> [ASSIGNMENT]: Retype, exactly as written, every line from the one containing "Home (12, 96)" through the last line of the records below, both included; skip the pictures.

> [EXERCISE DATA]:
━━━
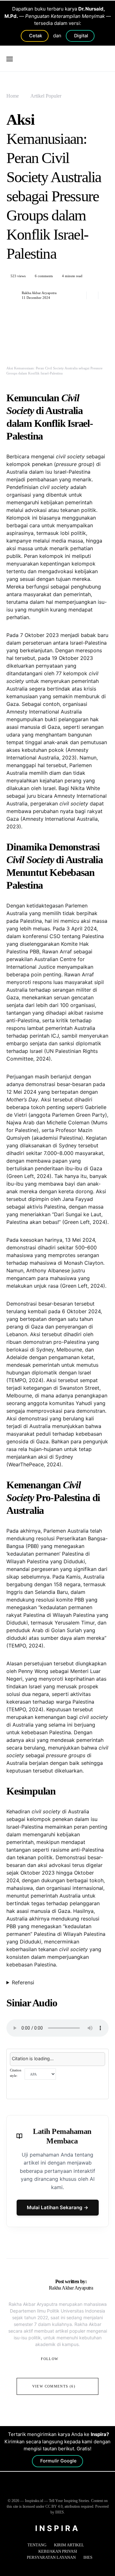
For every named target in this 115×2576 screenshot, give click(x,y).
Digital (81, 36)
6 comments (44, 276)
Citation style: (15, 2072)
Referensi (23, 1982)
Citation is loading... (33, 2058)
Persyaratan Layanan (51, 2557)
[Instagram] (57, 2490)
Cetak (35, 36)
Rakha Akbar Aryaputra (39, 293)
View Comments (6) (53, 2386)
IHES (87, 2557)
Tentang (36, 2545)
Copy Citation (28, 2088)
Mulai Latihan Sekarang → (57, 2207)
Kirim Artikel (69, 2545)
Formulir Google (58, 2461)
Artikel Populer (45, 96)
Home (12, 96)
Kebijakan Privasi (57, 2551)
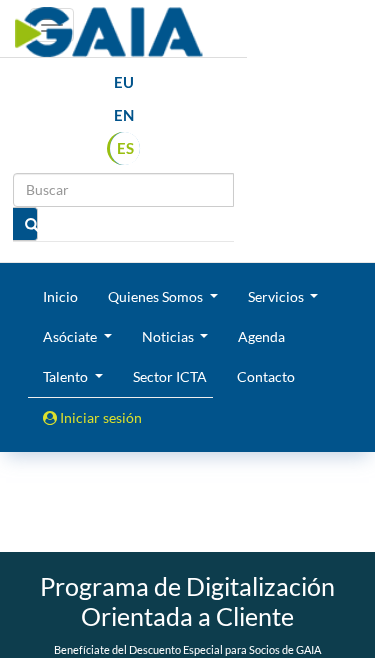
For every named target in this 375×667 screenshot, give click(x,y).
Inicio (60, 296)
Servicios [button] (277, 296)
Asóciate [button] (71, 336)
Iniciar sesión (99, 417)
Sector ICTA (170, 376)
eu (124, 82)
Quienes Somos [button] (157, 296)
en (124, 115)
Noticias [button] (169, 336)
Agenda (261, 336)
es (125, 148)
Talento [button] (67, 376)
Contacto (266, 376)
━━━
> [YOUR SOLUTION]:
Home (12, 96)
Kebijakan Privasi (57, 2551)
For every named target in this 375×667 screenshot, give click(x,y).
Inicio (60, 296)
Servicios [button] (277, 296)
Asóciate [button] (71, 336)
Iniciar sesión (99, 417)
Sector ICTA (170, 376)
eu (124, 82)
Quienes Somos [button] (157, 296)
en (124, 115)
Noticias [button] (169, 336)
Agenda (261, 336)
es (125, 148)
Talento [button] (67, 376)
Contacto (266, 376)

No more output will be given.